= Task description =
Can you render the part of the rows below that opens with the line containing "You are a computer-use" and runs through the last row as a numbered list, skipping blank lines and leaving the pictures out?

= Data for the task =
+ + + +
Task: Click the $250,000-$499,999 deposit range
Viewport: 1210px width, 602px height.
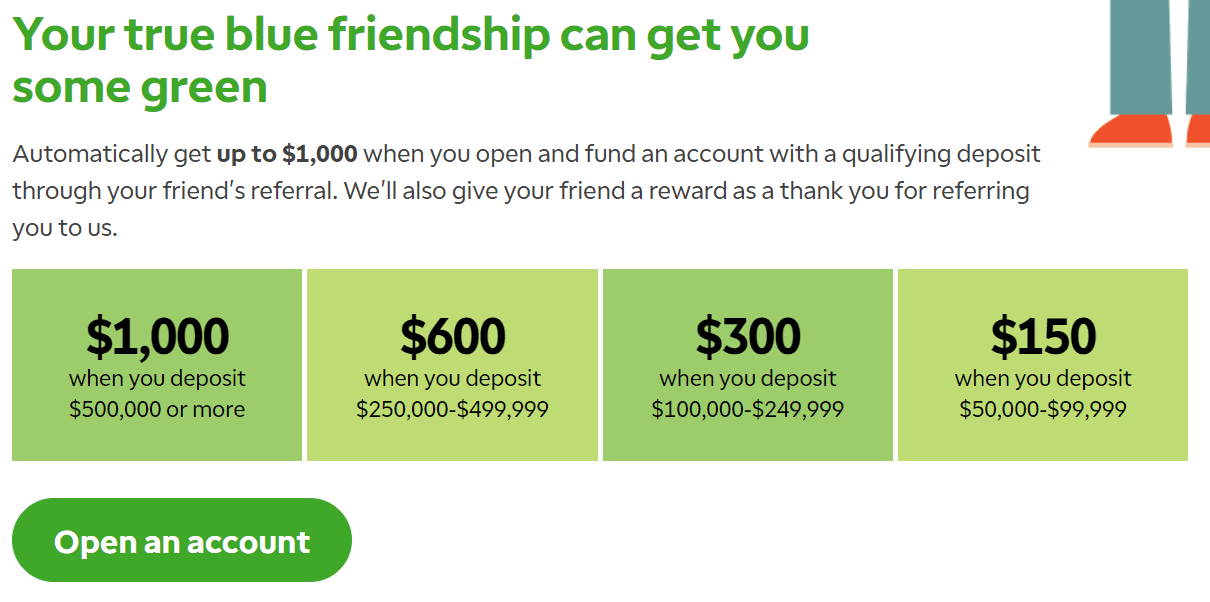Action: coord(452,409)
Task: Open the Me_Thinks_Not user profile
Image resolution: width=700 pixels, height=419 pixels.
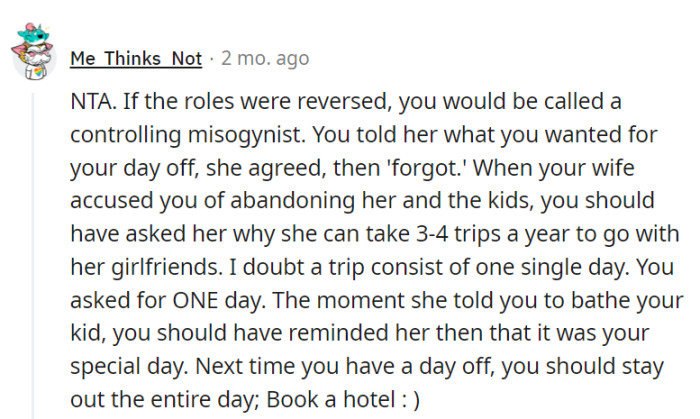Action: click(136, 58)
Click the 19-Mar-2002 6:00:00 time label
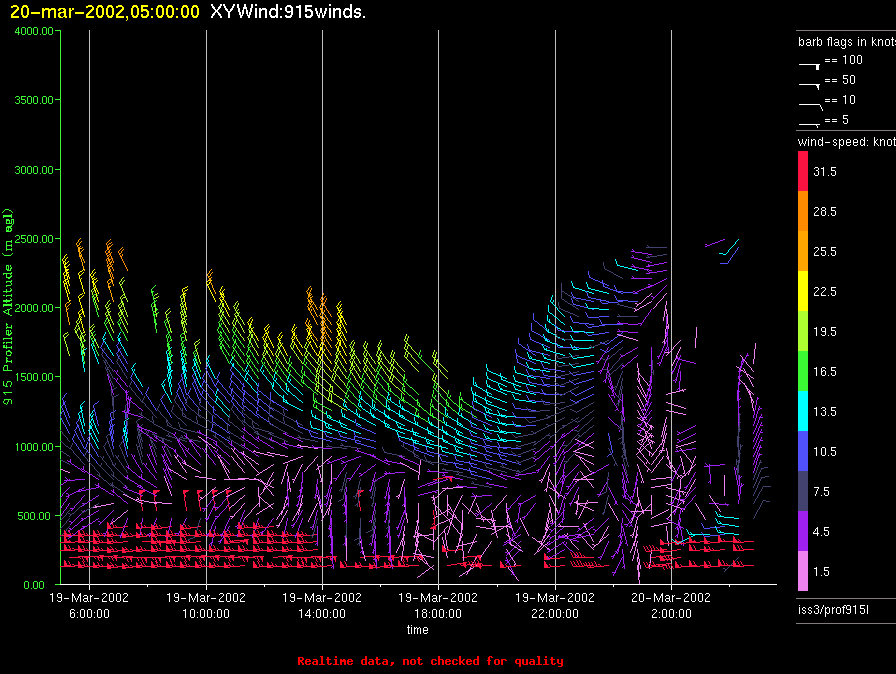The height and width of the screenshot is (674, 896). [x=89, y=604]
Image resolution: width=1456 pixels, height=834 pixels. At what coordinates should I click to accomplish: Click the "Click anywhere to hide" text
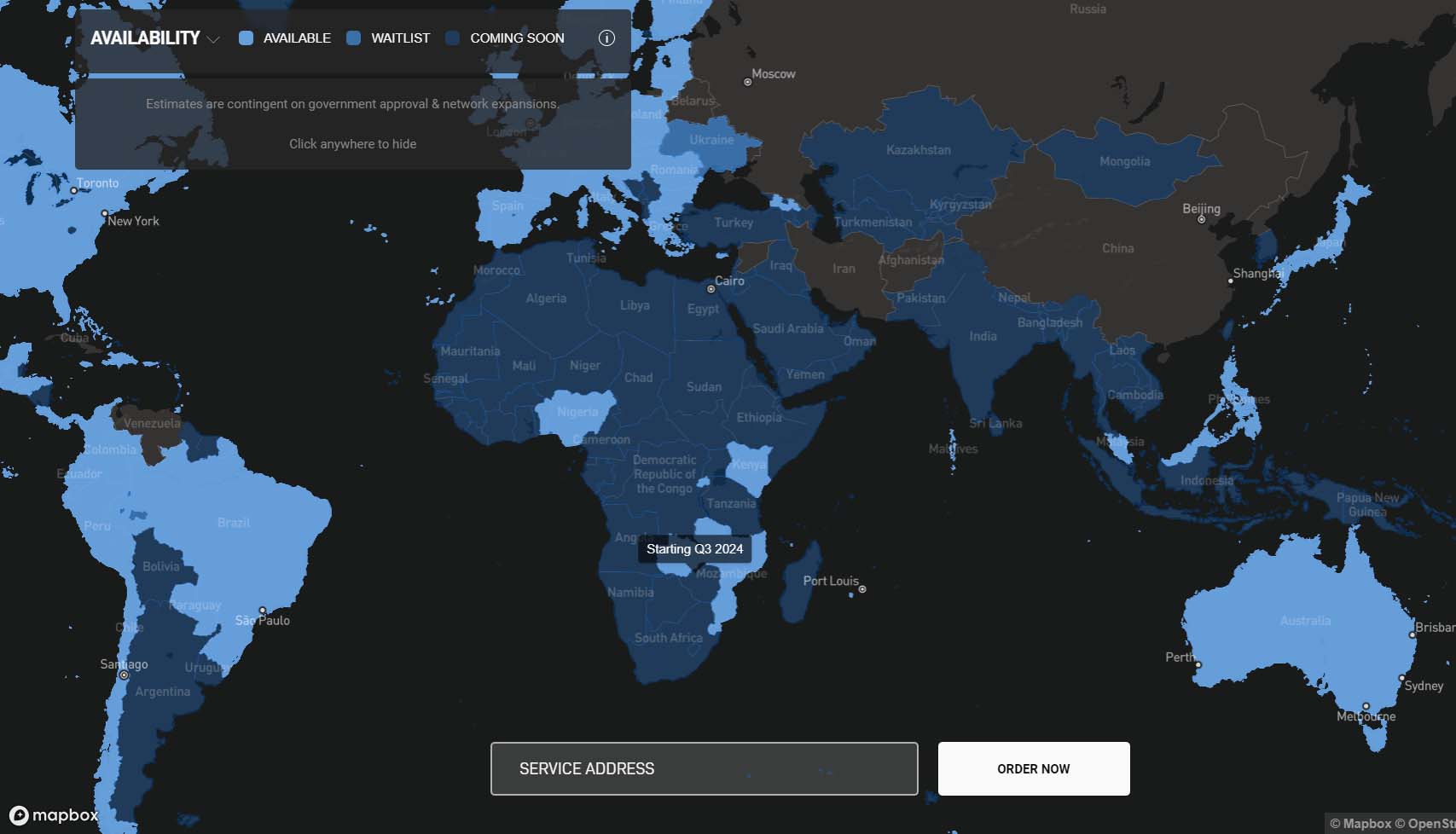point(352,144)
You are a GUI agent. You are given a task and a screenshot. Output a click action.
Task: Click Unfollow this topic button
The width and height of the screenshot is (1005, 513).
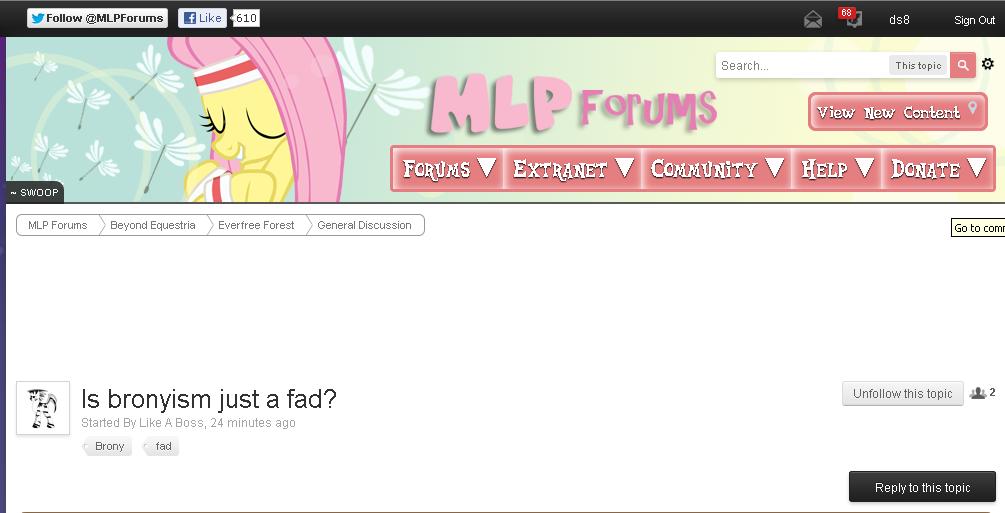coord(902,394)
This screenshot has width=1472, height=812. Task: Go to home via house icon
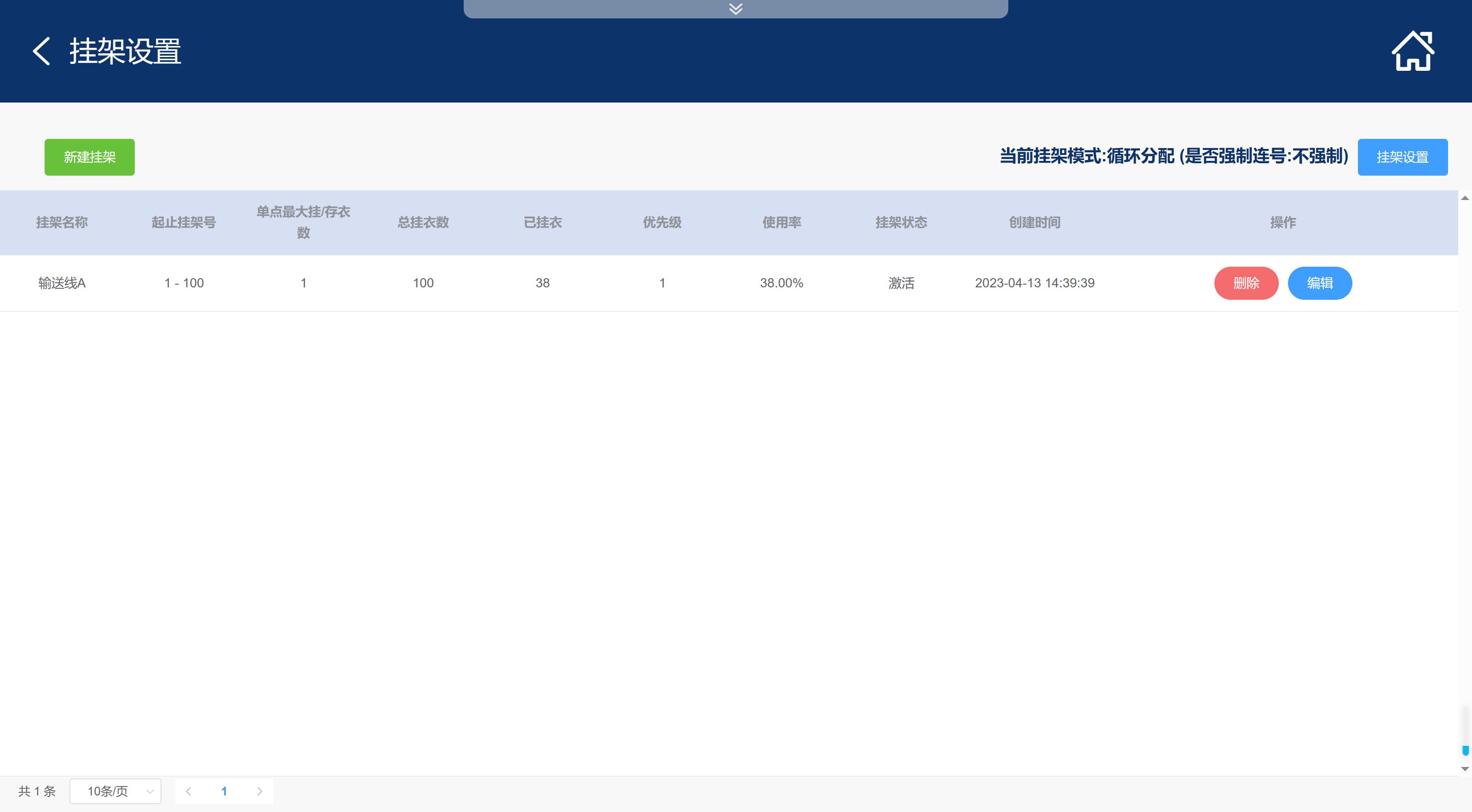coord(1412,51)
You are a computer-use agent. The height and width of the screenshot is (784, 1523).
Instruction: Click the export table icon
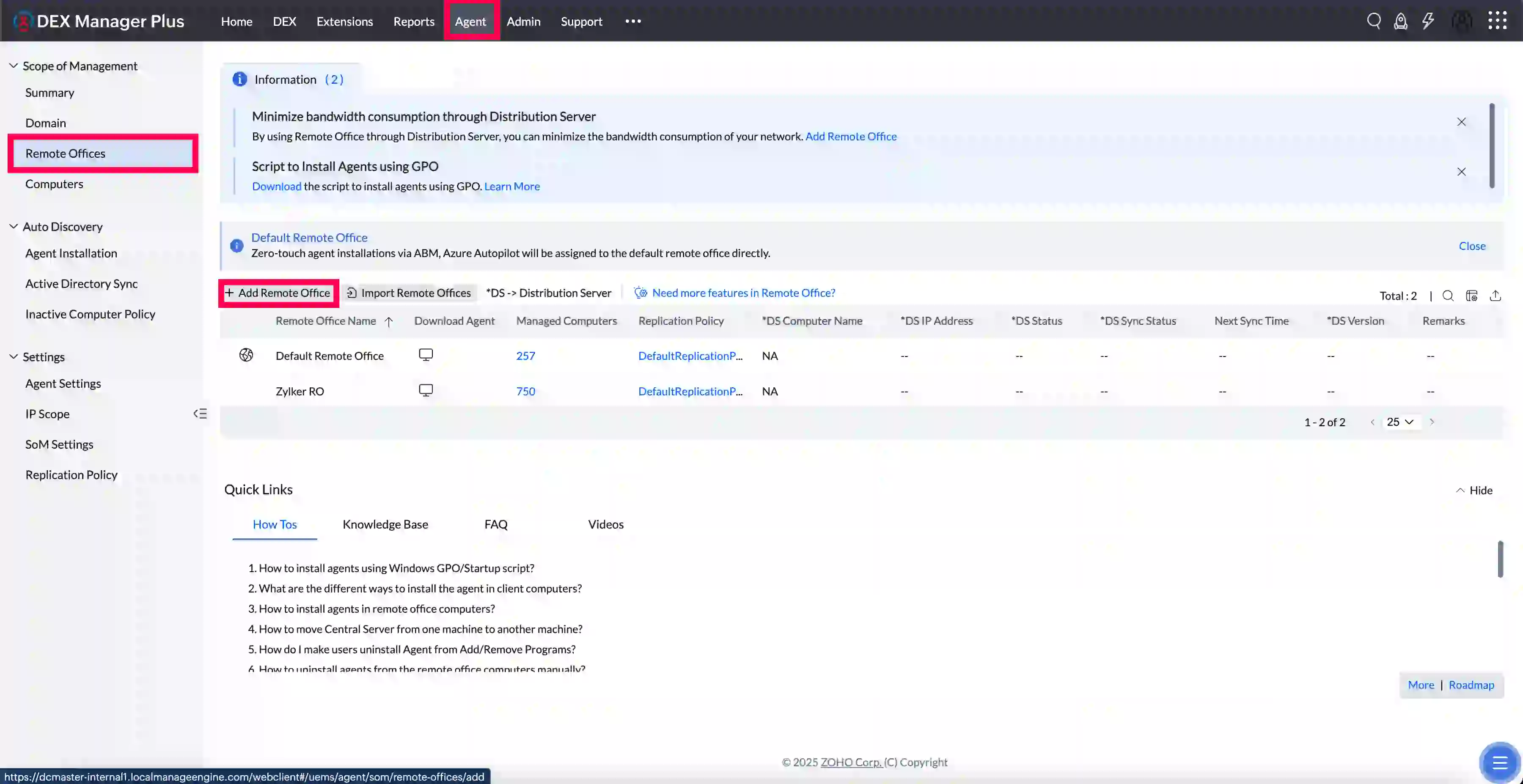coord(1495,296)
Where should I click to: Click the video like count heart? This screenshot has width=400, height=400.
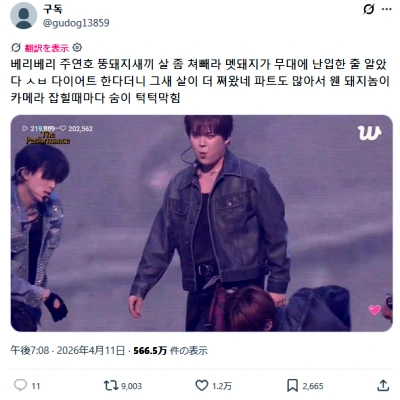tap(63, 128)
+ + + +
= Worked solution =
1. You are a computer-use agent. The height and width of the screenshot is (784, 1523).
2. Instruction: Click the export table icon
3. coord(1495,296)
4. Where should I click to: Click the video like count heart? This screenshot has width=400, height=400.
5. tap(63, 128)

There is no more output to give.